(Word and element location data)
--------------------------------

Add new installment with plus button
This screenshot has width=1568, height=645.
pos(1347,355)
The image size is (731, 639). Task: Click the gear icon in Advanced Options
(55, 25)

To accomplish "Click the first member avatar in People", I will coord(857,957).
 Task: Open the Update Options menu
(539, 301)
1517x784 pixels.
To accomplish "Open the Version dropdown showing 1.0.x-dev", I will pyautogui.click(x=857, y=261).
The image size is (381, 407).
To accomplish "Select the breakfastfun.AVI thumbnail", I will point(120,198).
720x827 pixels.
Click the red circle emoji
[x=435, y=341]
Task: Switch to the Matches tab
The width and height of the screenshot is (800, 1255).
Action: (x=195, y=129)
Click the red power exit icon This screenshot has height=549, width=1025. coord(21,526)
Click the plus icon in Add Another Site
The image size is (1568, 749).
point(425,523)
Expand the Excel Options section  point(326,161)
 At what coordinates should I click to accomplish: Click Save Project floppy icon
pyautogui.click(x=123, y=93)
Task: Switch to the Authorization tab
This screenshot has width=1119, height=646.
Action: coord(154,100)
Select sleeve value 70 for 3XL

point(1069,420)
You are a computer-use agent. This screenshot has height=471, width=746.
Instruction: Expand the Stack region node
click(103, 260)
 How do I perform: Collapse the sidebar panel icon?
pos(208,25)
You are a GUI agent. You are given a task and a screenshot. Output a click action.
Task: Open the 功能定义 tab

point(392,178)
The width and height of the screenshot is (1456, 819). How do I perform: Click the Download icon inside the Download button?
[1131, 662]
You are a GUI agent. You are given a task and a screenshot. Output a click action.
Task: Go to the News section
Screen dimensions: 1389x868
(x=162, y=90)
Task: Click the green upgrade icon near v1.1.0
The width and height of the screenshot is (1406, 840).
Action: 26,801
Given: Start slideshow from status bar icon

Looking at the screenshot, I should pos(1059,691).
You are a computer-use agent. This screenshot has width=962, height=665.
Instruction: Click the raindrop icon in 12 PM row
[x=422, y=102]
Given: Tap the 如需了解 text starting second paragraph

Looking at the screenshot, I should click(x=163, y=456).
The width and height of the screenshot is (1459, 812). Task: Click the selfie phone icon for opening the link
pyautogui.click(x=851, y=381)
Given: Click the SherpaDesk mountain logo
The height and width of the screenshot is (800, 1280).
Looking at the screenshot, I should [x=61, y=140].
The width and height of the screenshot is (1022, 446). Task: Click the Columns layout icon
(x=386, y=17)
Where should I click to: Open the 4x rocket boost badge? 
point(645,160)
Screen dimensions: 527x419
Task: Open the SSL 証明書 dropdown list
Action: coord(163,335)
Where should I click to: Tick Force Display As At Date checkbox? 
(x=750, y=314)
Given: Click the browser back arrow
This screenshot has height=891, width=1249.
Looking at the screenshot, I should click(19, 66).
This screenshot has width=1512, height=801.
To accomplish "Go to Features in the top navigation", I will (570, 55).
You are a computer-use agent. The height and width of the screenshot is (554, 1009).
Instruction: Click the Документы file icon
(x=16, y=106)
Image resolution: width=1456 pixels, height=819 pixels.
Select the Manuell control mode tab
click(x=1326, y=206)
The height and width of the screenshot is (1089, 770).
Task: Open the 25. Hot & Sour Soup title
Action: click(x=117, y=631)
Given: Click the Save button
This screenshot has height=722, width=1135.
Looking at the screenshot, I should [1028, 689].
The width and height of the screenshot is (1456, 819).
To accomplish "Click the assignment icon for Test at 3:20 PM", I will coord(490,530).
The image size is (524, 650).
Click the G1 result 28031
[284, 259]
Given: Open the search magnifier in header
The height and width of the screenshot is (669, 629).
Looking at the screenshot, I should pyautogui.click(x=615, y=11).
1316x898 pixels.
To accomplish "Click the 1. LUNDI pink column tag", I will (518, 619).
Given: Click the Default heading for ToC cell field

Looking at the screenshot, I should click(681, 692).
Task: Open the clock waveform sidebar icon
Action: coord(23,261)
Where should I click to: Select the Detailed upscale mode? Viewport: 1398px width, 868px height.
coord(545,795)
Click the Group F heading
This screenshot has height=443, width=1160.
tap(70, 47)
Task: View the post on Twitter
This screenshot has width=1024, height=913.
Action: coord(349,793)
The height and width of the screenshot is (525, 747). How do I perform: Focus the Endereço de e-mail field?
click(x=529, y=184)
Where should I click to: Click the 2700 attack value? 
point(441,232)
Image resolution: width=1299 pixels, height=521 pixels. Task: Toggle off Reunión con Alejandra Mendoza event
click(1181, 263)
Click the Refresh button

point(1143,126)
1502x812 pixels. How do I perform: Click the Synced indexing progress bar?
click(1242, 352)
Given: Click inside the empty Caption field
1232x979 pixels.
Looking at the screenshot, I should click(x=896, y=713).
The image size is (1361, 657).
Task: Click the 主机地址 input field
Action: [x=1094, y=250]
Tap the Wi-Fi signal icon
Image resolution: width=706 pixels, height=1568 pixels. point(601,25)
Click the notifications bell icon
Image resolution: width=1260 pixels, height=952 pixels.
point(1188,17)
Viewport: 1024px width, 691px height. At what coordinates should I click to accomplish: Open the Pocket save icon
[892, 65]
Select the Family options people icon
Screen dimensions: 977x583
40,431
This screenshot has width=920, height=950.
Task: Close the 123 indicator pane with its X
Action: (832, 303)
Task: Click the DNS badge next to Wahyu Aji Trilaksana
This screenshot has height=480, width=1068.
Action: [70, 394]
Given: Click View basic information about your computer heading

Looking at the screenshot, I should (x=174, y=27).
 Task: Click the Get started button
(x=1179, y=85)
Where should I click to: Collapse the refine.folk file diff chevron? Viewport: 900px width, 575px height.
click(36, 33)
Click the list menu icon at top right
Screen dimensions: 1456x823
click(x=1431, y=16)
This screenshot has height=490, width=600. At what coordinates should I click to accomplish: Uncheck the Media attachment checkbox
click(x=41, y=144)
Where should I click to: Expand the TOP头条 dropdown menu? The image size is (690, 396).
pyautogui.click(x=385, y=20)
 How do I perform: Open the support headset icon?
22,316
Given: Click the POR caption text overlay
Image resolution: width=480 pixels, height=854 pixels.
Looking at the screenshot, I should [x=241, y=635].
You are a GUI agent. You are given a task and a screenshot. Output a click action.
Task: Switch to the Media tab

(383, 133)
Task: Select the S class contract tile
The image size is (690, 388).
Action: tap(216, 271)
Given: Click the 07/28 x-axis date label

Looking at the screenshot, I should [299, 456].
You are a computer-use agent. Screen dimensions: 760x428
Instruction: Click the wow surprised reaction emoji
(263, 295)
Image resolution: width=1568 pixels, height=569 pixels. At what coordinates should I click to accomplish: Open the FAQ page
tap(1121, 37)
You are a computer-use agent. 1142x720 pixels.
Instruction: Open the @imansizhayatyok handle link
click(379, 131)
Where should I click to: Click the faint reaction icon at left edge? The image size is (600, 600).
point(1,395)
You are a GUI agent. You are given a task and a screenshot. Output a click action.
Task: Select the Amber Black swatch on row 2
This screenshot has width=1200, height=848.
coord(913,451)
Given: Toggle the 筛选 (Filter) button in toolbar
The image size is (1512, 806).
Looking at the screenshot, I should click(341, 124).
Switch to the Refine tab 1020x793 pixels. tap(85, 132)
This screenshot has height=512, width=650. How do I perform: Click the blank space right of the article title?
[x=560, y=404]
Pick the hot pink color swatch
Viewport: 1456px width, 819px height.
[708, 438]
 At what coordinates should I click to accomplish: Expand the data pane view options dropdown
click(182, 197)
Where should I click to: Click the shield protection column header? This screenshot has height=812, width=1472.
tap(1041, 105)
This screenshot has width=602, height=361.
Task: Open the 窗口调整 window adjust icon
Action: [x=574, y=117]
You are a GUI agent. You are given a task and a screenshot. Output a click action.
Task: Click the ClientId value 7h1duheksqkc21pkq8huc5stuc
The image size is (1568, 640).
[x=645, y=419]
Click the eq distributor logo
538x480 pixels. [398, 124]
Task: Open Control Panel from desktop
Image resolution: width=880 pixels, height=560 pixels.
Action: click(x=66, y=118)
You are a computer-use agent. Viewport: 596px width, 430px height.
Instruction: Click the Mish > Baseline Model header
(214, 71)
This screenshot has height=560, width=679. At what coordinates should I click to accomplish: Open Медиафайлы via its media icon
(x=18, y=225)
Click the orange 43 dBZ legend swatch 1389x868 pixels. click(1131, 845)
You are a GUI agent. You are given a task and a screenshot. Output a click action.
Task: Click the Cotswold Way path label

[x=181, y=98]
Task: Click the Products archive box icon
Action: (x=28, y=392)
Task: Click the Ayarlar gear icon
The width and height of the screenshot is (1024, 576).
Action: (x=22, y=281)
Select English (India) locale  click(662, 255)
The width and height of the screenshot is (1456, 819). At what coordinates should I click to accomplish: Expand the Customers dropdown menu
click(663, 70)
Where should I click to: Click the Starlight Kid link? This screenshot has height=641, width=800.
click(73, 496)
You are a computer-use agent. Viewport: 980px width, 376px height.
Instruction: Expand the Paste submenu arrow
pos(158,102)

--------------------------------

Request:
Copy the lines word for word, beginning with the first line and ending with the one that holds "Looking at the screenshot, I should pos(1059,691).", including that line.

Solution below:
Add new installment with plus button
This screenshot has width=1568, height=645.
pos(1347,355)
The image size is (731, 639). Task: Click the gear icon in Advanced Options
(55, 25)

To accomplish "Click the first member avatar in People", I will coord(857,957).
 Task: Open the Update Options menu
(539, 301)
1517x784 pixels.
To accomplish "Open the Version dropdown showing 1.0.x-dev", I will pyautogui.click(x=857, y=261).
The image size is (381, 407).
To accomplish "Select the breakfastfun.AVI thumbnail", I will point(120,198).
720x827 pixels.
Click the red circle emoji
[x=435, y=341]
Task: Switch to the Matches tab
The width and height of the screenshot is (800, 1255).
Action: (x=195, y=129)
Click the red power exit icon This screenshot has height=549, width=1025. coord(21,526)
Click the plus icon in Add Another Site
The image size is (1568, 749).
point(425,523)
Expand the Excel Options section  point(326,161)
 At what coordinates should I click to accomplish: Click Save Project floppy icon
pyautogui.click(x=123, y=93)
Task: Switch to the Authorization tab
This screenshot has width=1119, height=646.
Action: coord(154,100)
Select sleeve value 70 for 3XL

point(1069,420)
You are a computer-use agent. This screenshot has height=471, width=746.
Instruction: Expand the Stack region node
click(103, 260)
 How do I perform: Collapse the sidebar panel icon?
pos(208,25)
You are a GUI agent. You are given a task and a screenshot. Output a click action.
Task: Open the 功能定义 tab

point(392,178)
The width and height of the screenshot is (1456, 819). How do I perform: Click the Download icon inside the Download button?
[1131, 662]
You are a GUI agent. You are given a task and a screenshot. Output a click action.
Task: Go to the News section
Screen dimensions: 1389x868
(x=162, y=90)
Task: Click the green upgrade icon near v1.1.0
The width and height of the screenshot is (1406, 840).
Action: 26,801
Given: Start slideshow from status bar icon

Looking at the screenshot, I should pos(1059,691).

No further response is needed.